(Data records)
****************************************

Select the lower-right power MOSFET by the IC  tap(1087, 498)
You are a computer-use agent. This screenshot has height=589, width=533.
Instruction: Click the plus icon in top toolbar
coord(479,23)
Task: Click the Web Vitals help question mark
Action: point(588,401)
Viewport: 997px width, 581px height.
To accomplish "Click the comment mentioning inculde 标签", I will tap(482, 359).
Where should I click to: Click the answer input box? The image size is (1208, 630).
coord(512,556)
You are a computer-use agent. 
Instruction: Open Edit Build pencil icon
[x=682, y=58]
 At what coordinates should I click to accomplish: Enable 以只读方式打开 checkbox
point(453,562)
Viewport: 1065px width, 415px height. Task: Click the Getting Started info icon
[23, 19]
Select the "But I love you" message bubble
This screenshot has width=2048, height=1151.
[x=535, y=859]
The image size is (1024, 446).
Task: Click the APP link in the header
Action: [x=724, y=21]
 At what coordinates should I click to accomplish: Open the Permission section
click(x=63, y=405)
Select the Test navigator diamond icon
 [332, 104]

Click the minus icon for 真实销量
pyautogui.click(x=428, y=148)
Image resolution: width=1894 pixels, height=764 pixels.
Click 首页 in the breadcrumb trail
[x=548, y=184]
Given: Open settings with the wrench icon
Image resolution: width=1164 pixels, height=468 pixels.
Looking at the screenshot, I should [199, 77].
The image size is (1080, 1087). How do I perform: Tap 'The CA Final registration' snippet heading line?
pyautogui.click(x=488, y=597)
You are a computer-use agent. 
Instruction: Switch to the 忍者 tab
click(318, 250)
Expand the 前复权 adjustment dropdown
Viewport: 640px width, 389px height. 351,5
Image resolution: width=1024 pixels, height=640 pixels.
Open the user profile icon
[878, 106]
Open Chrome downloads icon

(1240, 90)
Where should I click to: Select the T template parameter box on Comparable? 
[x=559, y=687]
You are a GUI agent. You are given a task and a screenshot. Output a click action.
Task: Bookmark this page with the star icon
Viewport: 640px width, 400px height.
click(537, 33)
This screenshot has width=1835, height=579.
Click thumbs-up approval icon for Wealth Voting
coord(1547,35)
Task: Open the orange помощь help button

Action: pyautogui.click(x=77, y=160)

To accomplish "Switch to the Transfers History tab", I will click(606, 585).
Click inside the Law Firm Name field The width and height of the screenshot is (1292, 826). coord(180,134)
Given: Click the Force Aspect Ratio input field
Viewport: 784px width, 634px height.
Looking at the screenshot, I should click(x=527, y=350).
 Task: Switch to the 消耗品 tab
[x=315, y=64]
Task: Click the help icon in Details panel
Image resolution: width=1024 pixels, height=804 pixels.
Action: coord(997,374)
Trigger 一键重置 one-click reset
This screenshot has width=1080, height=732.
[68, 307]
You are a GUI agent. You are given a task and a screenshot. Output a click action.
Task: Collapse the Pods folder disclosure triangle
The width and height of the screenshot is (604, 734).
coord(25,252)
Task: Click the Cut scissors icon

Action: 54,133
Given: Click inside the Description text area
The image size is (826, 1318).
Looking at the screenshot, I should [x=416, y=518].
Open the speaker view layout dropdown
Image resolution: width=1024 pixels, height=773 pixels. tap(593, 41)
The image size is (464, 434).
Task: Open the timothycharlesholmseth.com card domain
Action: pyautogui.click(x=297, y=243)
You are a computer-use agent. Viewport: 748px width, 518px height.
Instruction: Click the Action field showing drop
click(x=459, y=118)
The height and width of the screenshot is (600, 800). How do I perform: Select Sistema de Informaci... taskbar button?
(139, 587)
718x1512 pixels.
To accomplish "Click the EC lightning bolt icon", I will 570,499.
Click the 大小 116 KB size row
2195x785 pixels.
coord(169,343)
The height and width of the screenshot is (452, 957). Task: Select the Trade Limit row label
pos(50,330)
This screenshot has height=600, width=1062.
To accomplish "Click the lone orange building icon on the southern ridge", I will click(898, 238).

****************************************

TASK OBJECTIVE:
Note each line above that contains "inside" and copy it out.

YOUR RESPONSE:
Click inside the Law Firm Name field The width and height of the screenshot is (1292, 826). coord(180,134)
Given: Click inside the Description text area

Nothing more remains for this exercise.